Additionally, some states have laws banning lenders from including the clause in loan agreements or restricting its use in certain circumstances. It is always best to fully review your loan agreement before signing anything to ensure that you understand any restrictions and implications regarding transferring ownership rights.

A due-on-sale clause can have serious financial implications for borrowers if they fail to comply with its terms or do not understand their rights when transferring property ownership.

Do Home Loans Without a Due on Sale Clause Exist?

Yes, some home loans are exempt from due-on-sale clauses. These include FHA and VA loans, adjustable-rate mortgages, and home equity lines of credit. Additionally, certain states have laws banning lenders from including this clause in loan agreements or restricting its use in certain circumstances.

It is always best to fully review your loan agreement before signing anything to ensure that you understand any restrictions and implications regarding transferring ownership rights.

Furthermore, it's important to remember that even if a due-on-sale clause is not explicitly stated in the contract, some lenders may still invoke it if they view any transfer of ownership as a risk.

FAQS

When can a due-on-sale clause be triggered?

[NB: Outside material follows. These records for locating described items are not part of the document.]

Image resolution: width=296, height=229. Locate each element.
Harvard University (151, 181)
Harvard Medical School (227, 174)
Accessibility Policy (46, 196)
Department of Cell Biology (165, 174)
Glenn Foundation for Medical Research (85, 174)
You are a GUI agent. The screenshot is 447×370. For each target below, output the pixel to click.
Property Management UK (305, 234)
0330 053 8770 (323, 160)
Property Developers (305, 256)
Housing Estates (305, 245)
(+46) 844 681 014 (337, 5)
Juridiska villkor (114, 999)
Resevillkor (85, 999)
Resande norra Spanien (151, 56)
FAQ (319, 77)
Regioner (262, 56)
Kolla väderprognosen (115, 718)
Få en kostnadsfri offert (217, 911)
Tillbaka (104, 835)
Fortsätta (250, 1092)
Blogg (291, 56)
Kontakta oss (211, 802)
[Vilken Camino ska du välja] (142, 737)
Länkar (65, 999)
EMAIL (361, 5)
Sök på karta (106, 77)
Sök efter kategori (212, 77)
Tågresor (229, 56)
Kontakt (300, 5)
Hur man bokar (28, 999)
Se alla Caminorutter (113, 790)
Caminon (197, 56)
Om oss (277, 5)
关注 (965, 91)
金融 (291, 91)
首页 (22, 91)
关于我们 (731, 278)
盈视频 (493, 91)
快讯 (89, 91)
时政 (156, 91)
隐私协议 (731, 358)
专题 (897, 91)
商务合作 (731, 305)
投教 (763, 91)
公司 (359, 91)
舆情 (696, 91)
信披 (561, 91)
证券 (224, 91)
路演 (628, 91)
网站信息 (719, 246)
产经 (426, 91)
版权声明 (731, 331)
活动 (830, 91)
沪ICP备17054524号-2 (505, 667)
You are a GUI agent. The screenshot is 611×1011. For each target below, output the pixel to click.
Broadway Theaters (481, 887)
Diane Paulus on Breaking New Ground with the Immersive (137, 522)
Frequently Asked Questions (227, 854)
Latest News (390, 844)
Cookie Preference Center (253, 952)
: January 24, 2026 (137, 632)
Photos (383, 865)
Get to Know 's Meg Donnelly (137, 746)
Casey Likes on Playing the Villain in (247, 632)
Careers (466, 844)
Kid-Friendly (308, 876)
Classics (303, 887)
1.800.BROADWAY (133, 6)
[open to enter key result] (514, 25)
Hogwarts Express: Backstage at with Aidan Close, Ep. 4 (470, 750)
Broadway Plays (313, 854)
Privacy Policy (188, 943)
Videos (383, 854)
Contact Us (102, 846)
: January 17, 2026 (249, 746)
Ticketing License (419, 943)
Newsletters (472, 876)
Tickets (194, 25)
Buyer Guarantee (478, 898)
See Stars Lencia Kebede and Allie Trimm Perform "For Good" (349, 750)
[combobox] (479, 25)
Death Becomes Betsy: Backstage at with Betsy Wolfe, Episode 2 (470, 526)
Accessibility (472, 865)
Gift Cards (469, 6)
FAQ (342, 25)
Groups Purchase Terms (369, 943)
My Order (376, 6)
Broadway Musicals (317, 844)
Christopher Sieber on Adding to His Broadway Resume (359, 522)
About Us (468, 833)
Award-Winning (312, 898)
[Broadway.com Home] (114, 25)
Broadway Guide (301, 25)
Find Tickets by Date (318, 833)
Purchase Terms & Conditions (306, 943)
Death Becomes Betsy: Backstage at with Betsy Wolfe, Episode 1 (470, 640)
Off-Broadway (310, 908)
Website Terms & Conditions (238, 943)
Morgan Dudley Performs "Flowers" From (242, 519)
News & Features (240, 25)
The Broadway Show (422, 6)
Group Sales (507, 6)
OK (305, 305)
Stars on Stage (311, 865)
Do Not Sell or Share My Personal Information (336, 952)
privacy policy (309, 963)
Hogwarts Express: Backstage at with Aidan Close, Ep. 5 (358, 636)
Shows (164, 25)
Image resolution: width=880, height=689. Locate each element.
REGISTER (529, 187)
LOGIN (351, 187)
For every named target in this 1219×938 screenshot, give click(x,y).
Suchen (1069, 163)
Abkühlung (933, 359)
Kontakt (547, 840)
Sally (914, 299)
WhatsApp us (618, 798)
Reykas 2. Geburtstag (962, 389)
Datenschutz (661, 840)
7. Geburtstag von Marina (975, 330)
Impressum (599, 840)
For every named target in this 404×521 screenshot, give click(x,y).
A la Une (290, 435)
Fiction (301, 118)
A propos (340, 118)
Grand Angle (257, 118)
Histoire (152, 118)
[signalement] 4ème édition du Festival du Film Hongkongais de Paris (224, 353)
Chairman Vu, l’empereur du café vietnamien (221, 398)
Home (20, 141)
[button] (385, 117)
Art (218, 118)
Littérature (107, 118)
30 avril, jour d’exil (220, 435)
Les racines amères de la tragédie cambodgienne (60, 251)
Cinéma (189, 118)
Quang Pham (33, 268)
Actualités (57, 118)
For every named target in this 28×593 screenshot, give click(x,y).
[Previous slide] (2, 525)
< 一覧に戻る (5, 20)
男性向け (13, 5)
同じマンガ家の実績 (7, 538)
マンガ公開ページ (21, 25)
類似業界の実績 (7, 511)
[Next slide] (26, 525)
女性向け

A due-on-sale clause can be triggered when an individual or entity transfers the rights to a property through sale, inheritance, or refinancing. It may also be triggered if a borrower defaults on payments or allows someone else to assume responsibility for the loan.

What is the due-on-sale clause in the promissory note?

A due-on-sale clause in a promissory note is a statement that stipulates that the loan must be repaid in full if the borrower attempts to transfer ownership of the property. Borrowers need to understand this clause and any potential implications before signing anything.

How do you protect a due-on-sale clause?

The best way to protect a due-on-sale clause is to read through your loan agreement carefully and understand your rights and obligations when transferring ownership of your property. Additionally, it's important to remember that even if the clause is not explicitly stated in the contract, some lenders may still invoke it if they view any transfer of ownership as a risk.

Conclusion

All in all, understanding what a due-on-sale clause is can help you make an educated decision when looking to purchase a home with a mortgage. It's important to remember that these clauses are only sometimes present. They are decided upon by the lender or other stakeholders when the initial loan is taken out. As such, the responsibility of researching and understanding the particular situation entails lies with the lender and the buyer. It is best to consult professional real estate advisors regarding this clause before signing any documents.